TASK INPUTS:

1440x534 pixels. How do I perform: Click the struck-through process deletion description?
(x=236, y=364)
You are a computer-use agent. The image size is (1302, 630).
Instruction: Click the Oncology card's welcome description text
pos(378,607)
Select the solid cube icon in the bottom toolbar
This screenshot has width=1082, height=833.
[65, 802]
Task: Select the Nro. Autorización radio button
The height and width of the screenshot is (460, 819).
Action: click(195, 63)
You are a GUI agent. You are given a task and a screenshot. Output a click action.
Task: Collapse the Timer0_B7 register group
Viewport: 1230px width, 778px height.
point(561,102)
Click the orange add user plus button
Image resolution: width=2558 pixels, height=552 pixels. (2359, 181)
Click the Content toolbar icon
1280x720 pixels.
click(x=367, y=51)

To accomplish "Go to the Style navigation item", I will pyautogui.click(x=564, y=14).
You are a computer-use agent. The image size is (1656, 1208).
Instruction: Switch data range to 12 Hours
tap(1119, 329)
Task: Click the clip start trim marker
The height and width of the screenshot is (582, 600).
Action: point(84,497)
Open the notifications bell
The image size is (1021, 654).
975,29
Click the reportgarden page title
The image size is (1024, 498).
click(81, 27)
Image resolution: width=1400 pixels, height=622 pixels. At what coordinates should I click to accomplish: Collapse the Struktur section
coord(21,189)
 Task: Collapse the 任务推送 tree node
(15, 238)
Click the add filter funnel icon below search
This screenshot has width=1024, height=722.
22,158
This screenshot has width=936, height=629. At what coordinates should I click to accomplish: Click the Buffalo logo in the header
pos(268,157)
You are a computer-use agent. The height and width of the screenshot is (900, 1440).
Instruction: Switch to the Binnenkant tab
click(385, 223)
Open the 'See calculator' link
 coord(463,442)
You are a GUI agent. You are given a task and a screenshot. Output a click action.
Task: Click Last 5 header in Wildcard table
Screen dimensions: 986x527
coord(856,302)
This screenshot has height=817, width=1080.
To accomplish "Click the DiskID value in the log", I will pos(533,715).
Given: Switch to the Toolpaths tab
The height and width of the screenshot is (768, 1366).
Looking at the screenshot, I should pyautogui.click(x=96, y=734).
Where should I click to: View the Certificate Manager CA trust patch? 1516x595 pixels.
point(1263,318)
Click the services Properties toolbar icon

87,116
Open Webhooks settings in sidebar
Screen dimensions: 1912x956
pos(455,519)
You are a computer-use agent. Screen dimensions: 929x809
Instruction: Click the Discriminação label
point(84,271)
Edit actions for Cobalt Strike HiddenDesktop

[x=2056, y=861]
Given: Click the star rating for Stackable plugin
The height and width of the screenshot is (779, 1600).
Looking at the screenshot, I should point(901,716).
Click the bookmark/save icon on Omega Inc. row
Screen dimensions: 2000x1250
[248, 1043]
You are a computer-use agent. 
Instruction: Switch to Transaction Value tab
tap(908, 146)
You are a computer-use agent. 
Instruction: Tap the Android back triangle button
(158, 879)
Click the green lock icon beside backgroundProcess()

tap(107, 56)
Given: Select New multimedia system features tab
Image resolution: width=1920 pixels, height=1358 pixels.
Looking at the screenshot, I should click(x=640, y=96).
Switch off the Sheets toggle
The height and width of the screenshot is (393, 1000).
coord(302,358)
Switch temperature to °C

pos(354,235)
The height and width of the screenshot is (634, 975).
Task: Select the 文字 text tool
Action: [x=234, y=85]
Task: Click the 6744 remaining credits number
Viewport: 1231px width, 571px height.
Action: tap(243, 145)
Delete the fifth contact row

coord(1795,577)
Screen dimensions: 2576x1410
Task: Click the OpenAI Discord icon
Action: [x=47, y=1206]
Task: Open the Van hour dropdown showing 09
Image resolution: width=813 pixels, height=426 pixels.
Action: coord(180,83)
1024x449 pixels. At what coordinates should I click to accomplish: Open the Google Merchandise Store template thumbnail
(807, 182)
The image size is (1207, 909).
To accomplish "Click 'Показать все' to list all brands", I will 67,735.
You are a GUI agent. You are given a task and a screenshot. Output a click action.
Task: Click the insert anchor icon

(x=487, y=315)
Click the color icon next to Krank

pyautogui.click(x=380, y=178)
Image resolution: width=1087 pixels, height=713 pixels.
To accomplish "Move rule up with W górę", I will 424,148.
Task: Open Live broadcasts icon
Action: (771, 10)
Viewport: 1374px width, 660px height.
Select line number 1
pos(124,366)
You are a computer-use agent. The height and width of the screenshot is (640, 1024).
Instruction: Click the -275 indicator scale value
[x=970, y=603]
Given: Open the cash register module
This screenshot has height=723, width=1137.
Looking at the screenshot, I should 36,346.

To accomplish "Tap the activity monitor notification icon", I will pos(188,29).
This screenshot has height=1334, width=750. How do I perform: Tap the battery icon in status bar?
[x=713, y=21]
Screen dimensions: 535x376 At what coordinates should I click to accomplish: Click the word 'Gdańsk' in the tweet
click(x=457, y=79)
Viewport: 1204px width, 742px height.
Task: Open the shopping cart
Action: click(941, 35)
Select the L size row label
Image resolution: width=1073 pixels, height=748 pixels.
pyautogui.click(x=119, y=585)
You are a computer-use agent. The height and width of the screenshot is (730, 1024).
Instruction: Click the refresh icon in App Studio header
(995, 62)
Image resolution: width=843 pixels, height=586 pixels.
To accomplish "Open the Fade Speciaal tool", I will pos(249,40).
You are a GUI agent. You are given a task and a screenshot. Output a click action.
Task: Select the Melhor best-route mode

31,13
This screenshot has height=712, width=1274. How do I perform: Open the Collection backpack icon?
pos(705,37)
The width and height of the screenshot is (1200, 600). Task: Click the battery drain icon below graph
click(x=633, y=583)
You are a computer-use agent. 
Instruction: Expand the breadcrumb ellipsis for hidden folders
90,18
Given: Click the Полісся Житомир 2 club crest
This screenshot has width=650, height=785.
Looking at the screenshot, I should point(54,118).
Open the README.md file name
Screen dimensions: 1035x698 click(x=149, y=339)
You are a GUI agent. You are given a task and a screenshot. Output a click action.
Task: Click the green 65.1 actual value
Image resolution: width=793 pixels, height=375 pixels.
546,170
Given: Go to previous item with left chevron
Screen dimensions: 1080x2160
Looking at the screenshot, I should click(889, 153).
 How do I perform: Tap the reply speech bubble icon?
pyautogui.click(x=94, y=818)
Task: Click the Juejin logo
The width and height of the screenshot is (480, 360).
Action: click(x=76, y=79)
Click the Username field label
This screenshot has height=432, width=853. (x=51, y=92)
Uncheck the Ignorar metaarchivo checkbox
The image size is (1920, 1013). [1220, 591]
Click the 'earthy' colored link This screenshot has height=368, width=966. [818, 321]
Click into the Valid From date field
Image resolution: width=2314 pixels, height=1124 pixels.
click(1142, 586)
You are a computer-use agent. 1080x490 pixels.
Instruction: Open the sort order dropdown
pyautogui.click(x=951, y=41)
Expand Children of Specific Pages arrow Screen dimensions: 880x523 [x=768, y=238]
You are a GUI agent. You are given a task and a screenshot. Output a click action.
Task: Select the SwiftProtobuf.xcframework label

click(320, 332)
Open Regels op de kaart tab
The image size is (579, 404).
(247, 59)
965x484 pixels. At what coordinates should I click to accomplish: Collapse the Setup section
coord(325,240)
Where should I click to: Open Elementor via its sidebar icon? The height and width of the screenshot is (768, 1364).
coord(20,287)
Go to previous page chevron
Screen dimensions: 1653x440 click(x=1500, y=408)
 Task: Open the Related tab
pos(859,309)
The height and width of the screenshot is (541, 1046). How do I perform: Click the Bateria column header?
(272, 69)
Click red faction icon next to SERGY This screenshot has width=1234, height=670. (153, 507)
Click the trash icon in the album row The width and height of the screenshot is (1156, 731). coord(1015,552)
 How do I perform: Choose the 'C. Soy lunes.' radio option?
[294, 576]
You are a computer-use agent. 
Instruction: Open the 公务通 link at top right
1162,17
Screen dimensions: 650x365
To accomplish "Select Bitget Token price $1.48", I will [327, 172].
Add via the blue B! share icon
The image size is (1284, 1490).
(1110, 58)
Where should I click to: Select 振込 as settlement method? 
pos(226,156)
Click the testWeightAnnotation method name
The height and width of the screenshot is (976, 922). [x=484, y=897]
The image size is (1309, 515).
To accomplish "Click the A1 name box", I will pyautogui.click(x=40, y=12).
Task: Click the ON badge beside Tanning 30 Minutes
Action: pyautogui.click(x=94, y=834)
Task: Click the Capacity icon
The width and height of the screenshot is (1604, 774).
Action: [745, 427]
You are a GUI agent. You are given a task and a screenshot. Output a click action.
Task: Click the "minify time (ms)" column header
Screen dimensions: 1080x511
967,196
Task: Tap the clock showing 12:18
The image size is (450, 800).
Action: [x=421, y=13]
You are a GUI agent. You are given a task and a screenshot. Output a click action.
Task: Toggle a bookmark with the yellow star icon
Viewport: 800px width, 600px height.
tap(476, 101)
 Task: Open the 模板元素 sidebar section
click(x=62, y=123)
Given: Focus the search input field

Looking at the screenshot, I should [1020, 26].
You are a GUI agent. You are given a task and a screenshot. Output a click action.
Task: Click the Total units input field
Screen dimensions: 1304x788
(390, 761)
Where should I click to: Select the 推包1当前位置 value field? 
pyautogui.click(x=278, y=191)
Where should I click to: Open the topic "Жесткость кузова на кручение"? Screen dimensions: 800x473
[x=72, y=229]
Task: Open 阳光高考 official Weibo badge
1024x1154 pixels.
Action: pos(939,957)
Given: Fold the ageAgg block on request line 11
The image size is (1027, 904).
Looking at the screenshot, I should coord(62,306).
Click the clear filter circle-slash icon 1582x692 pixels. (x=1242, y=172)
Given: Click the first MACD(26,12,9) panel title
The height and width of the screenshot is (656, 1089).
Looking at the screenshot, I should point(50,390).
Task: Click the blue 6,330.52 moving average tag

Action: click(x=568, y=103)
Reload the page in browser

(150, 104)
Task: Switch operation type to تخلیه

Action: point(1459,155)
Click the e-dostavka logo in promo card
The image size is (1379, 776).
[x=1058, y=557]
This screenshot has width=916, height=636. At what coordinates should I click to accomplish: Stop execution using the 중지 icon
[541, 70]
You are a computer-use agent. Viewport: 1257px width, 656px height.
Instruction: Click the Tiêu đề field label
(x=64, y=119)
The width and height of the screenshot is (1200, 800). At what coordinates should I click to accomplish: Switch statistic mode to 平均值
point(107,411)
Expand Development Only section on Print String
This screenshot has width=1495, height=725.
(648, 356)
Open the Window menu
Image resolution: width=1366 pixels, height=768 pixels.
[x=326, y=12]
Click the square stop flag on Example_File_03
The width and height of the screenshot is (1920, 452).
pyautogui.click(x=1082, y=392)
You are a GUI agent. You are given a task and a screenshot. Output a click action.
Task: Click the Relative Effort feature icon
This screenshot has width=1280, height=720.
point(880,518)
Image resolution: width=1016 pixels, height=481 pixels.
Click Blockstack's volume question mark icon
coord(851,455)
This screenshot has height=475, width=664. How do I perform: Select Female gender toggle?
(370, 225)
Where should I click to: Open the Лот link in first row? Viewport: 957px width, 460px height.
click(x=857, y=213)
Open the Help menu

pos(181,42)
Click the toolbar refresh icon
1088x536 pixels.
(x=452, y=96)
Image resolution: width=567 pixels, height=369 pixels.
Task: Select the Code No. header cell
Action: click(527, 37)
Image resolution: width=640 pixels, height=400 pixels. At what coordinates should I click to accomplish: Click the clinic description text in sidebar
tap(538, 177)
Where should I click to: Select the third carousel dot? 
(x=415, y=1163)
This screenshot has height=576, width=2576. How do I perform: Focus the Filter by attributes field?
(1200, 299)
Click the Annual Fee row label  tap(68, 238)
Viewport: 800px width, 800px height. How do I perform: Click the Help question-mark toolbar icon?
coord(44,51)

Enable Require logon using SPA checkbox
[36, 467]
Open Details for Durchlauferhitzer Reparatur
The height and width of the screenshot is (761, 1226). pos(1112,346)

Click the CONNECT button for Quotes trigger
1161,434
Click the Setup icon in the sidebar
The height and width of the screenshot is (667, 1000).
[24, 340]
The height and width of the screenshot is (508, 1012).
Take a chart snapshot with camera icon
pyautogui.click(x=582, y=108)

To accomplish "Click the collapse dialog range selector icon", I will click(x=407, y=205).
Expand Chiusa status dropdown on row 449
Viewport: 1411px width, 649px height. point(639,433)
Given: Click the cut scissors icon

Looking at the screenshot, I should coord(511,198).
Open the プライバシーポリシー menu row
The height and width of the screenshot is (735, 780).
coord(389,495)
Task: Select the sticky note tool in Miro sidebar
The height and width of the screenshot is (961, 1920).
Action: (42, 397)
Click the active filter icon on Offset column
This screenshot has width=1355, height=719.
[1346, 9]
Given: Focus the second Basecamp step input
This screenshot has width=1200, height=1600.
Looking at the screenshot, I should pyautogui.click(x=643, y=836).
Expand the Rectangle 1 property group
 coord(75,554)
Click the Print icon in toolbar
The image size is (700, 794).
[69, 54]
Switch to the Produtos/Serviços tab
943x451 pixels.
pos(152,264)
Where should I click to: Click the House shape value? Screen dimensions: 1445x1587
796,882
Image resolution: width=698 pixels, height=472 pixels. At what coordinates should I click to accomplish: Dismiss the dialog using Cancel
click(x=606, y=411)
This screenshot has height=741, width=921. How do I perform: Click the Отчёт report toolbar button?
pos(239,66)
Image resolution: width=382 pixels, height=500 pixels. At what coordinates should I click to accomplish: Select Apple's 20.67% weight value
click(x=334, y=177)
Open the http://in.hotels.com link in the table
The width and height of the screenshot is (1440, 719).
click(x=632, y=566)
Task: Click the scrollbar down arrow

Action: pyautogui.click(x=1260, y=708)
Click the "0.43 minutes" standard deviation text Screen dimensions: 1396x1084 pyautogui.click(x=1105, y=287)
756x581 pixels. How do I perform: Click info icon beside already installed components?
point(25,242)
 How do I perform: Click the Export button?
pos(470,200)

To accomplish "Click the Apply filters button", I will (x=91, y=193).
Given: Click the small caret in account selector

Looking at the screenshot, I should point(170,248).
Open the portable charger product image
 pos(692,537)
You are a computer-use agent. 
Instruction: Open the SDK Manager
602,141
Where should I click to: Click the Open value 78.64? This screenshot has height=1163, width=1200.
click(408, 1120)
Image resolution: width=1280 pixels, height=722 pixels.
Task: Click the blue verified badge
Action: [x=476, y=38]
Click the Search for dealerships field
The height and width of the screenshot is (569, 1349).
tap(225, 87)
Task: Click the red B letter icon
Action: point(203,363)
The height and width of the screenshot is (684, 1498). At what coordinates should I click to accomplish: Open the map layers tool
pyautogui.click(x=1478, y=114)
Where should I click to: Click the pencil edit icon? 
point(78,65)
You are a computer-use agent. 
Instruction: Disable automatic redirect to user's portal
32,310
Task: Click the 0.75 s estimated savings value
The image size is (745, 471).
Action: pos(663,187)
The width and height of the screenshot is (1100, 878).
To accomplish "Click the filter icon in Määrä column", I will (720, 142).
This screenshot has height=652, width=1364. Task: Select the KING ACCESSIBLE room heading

WHAT IS BEING ASKED: From the entries above, show each line that includes the string "register".

RESPONSE TO THIS TASK:
Task: Collapse the Timer0_B7 register group
Given: Open the cash register module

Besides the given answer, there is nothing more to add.